(Rows of pointing data)
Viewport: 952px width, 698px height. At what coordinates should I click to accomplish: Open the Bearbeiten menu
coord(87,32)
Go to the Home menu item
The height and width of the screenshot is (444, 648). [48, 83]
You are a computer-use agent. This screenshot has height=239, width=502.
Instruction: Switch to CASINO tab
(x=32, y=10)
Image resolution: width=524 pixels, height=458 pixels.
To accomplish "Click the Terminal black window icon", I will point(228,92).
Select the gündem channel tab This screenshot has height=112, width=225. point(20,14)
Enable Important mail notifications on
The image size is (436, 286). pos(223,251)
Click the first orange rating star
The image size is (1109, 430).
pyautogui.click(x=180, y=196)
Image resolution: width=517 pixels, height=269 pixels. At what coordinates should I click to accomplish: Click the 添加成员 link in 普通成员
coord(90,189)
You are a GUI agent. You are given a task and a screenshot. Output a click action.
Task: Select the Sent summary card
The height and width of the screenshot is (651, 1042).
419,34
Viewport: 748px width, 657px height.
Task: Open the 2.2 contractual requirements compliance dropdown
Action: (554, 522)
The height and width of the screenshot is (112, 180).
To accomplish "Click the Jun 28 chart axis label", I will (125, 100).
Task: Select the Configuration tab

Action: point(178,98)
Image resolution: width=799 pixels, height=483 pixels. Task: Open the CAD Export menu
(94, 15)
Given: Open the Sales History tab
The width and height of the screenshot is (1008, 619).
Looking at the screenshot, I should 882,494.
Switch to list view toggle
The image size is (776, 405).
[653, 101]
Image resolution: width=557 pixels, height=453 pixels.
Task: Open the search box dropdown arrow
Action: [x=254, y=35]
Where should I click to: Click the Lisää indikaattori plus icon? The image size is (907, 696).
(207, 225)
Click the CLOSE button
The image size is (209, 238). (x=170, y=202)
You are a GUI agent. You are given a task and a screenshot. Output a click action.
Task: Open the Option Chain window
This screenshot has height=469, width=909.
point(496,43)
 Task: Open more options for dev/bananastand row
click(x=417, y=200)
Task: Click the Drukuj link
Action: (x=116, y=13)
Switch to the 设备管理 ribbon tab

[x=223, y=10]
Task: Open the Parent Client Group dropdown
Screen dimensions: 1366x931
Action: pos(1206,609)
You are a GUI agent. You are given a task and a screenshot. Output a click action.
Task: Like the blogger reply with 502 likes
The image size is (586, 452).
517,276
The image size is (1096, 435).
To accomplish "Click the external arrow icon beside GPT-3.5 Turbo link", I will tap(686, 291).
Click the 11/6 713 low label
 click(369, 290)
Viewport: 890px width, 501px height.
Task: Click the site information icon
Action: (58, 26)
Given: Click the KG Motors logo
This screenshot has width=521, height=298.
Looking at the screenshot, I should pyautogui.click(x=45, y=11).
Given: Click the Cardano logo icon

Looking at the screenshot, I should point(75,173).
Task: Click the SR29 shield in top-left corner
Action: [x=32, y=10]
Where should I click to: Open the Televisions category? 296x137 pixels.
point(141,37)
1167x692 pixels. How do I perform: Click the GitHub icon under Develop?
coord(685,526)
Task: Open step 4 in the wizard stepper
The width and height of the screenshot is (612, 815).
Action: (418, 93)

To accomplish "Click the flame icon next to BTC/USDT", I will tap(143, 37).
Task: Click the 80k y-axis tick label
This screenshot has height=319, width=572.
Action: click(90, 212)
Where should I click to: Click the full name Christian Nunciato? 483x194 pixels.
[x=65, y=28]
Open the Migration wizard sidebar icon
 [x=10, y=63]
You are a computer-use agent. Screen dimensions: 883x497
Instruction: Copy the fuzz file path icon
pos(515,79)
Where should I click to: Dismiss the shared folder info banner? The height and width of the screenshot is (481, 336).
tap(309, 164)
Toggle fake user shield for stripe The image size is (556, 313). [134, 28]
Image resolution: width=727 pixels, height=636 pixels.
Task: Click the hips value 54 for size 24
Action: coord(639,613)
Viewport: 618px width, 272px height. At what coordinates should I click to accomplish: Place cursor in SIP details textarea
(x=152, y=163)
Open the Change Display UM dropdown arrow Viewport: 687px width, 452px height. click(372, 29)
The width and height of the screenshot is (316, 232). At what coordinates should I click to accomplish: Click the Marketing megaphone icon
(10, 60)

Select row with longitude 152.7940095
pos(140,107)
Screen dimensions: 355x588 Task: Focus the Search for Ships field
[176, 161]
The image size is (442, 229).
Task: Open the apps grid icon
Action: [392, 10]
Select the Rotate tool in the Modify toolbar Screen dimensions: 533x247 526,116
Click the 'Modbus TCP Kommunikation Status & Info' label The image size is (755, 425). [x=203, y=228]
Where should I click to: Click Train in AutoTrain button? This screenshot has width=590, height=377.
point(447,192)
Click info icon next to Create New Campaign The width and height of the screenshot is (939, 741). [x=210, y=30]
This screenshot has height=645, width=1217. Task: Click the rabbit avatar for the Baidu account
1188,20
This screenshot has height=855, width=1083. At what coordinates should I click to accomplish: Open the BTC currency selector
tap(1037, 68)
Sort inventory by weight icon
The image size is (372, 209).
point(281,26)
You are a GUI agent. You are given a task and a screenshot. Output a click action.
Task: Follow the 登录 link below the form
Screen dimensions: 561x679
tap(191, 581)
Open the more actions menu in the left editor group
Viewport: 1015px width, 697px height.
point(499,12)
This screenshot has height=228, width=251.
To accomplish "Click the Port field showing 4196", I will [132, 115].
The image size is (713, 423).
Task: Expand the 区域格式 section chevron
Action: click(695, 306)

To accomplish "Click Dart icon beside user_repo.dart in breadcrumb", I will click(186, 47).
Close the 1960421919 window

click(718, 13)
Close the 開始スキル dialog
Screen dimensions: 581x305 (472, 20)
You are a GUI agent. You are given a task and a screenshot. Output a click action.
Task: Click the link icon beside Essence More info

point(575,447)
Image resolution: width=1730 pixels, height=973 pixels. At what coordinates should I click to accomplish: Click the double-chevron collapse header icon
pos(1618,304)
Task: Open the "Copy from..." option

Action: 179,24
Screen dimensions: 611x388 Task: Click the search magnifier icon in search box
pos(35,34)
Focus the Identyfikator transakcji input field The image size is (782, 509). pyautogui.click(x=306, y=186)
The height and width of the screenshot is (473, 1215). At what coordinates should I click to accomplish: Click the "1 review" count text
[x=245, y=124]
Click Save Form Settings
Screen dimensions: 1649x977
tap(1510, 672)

### Task directions
Rewrite all the entries above, substituting "Which point should I click to accomplish:" for "At what coordinates should I click to accomplish:" at every occurrence and leaving everything else unchanged.

### In response
Viewport: 952px width, 698px height. Which point should I click to accomplish: Open the Bearbeiten menu
coord(87,32)
Go to the Home menu item
The height and width of the screenshot is (444, 648). [48, 83]
You are a computer-use agent. This screenshot has height=239, width=502.
Instruction: Switch to CASINO tab
(x=32, y=10)
Image resolution: width=524 pixels, height=458 pixels.
To accomplish "Click the Terminal black window icon", I will point(228,92).
Select the gündem channel tab This screenshot has height=112, width=225. point(20,14)
Enable Important mail notifications on
The image size is (436, 286). pos(223,251)
Click the first orange rating star
The image size is (1109, 430).
pyautogui.click(x=180, y=196)
Image resolution: width=517 pixels, height=269 pixels. Which point should I click to accomplish: Click the 添加成员 link in 普通成员
coord(90,189)
You are a GUI agent. You are given a task and a screenshot. Output a click action.
Task: Select the Sent summary card
The height and width of the screenshot is (651, 1042).
419,34
Viewport: 748px width, 657px height.
Task: Open the 2.2 contractual requirements compliance dropdown
Action: (554, 522)
The height and width of the screenshot is (112, 180).
To accomplish "Click the Jun 28 chart axis label", I will (125, 100).
Task: Select the Configuration tab

Action: point(178,98)
Image resolution: width=799 pixels, height=483 pixels. Task: Open the CAD Export menu
(94, 15)
Given: Open the Sales History tab
The width and height of the screenshot is (1008, 619).
Looking at the screenshot, I should 882,494.
Switch to list view toggle
The image size is (776, 405).
[653, 101]
Image resolution: width=557 pixels, height=453 pixels.
Task: Open the search box dropdown arrow
Action: [x=254, y=35]
Where should I click to: Click the Lisää indikaattori plus icon? The image size is (907, 696).
(207, 225)
Click the CLOSE button
The image size is (209, 238). (x=170, y=202)
You are a GUI agent. You are given a task and a screenshot. Output a click action.
Task: Open the Option Chain window
This screenshot has height=469, width=909.
point(496,43)
 Task: Open more options for dev/bananastand row
click(x=417, y=200)
Task: Click the Drukuj link
Action: (x=116, y=13)
Switch to the 设备管理 ribbon tab

[x=223, y=10]
Task: Open the Parent Client Group dropdown
Screen dimensions: 1366x931
Action: pos(1206,609)
You are a GUI agent. You are given a task and a screenshot. Output a click action.
Task: Like the blogger reply with 502 likes
The image size is (586, 452).
517,276
The image size is (1096, 435).
To accomplish "Click the external arrow icon beside GPT-3.5 Turbo link", I will tap(686, 291).
Click the 11/6 713 low label
 click(369, 290)
Viewport: 890px width, 501px height.
Task: Click the site information icon
Action: (58, 26)
Given: Click the KG Motors logo
This screenshot has width=521, height=298.
Looking at the screenshot, I should pyautogui.click(x=45, y=11).
Given: Click the Cardano logo icon

Looking at the screenshot, I should point(75,173).
Task: Click the SR29 shield in top-left corner
Action: [x=32, y=10]
Where should I click to: Open the Televisions category? 296x137 pixels.
point(141,37)
1167x692 pixels. How do I perform: Click the GitHub icon under Develop?
coord(685,526)
Task: Open step 4 in the wizard stepper
The width and height of the screenshot is (612, 815).
Action: (418, 93)

To accomplish "Click the flame icon next to BTC/USDT", I will tap(143, 37).
Task: Click the 80k y-axis tick label
This screenshot has height=319, width=572.
Action: click(90, 212)
Where should I click to: Click the full name Christian Nunciato? 483x194 pixels.
[x=65, y=28]
Open the Migration wizard sidebar icon
 [x=10, y=63]
You are a computer-use agent. Screen dimensions: 883x497
Instruction: Copy the fuzz file path icon
pos(515,79)
Where should I click to: Dismiss the shared folder info banner? The height and width of the screenshot is (481, 336).
tap(309, 164)
Toggle fake user shield for stripe The image size is (556, 313). [134, 28]
Image resolution: width=727 pixels, height=636 pixels.
Task: Click the hips value 54 for size 24
Action: coord(639,613)
Viewport: 618px width, 272px height. Which point should I click to accomplish: Place cursor in SIP details textarea
(x=152, y=163)
Open the Change Display UM dropdown arrow Viewport: 687px width, 452px height. click(372, 29)
The width and height of the screenshot is (316, 232). Which point should I click to accomplish: Click the Marketing megaphone icon
(10, 60)

Select row with longitude 152.7940095
pos(140,107)
Screen dimensions: 355x588 Task: Focus the Search for Ships field
[176, 161]
The image size is (442, 229).
Task: Open the apps grid icon
Action: [392, 10]
Select the Rotate tool in the Modify toolbar Screen dimensions: 533x247 526,116
Click the 'Modbus TCP Kommunikation Status & Info' label The image size is (755, 425). [x=203, y=228]
Where should I click to: Click Train in AutoTrain button? This screenshot has width=590, height=377.
point(447,192)
Click info icon next to Create New Campaign The width and height of the screenshot is (939, 741). [x=210, y=30]
This screenshot has height=645, width=1217. Task: Click the rabbit avatar for the Baidu account
1188,20
This screenshot has height=855, width=1083. Which point should I click to accomplish: Open the BTC currency selector
tap(1037, 68)
Sort inventory by weight icon
The image size is (372, 209).
point(281,26)
You are a GUI agent. You are given a task and a screenshot. Output a click action.
Task: Follow the 登录 link below the form
Screen dimensions: 561x679
tap(191, 581)
Open the more actions menu in the left editor group
Viewport: 1015px width, 697px height.
point(499,12)
This screenshot has height=228, width=251.
To accomplish "Click the Port field showing 4196", I will [132, 115].
The image size is (713, 423).
Task: Expand the 区域格式 section chevron
Action: click(695, 306)

To accomplish "Click Dart icon beside user_repo.dart in breadcrumb", I will click(186, 47).
Close the 1960421919 window

click(718, 13)
Close the 開始スキル dialog
Screen dimensions: 581x305 (472, 20)
You are a GUI agent. You are given a task and a screenshot. Output a click action.
Task: Click the link icon beside Essence More info

point(575,447)
Image resolution: width=1730 pixels, height=973 pixels. Which point should I click to accomplish: Click the double-chevron collapse header icon
pos(1618,304)
Task: Open the "Copy from..." option

Action: 179,24
Screen dimensions: 611x388 Task: Click the search magnifier icon in search box
pos(35,34)
Focus the Identyfikator transakcji input field The image size is (782, 509). pyautogui.click(x=306, y=186)
The height and width of the screenshot is (473, 1215). Which point should I click to accomplish: Click the "1 review" count text
[x=245, y=124]
Click Save Form Settings
Screen dimensions: 1649x977
tap(1510, 672)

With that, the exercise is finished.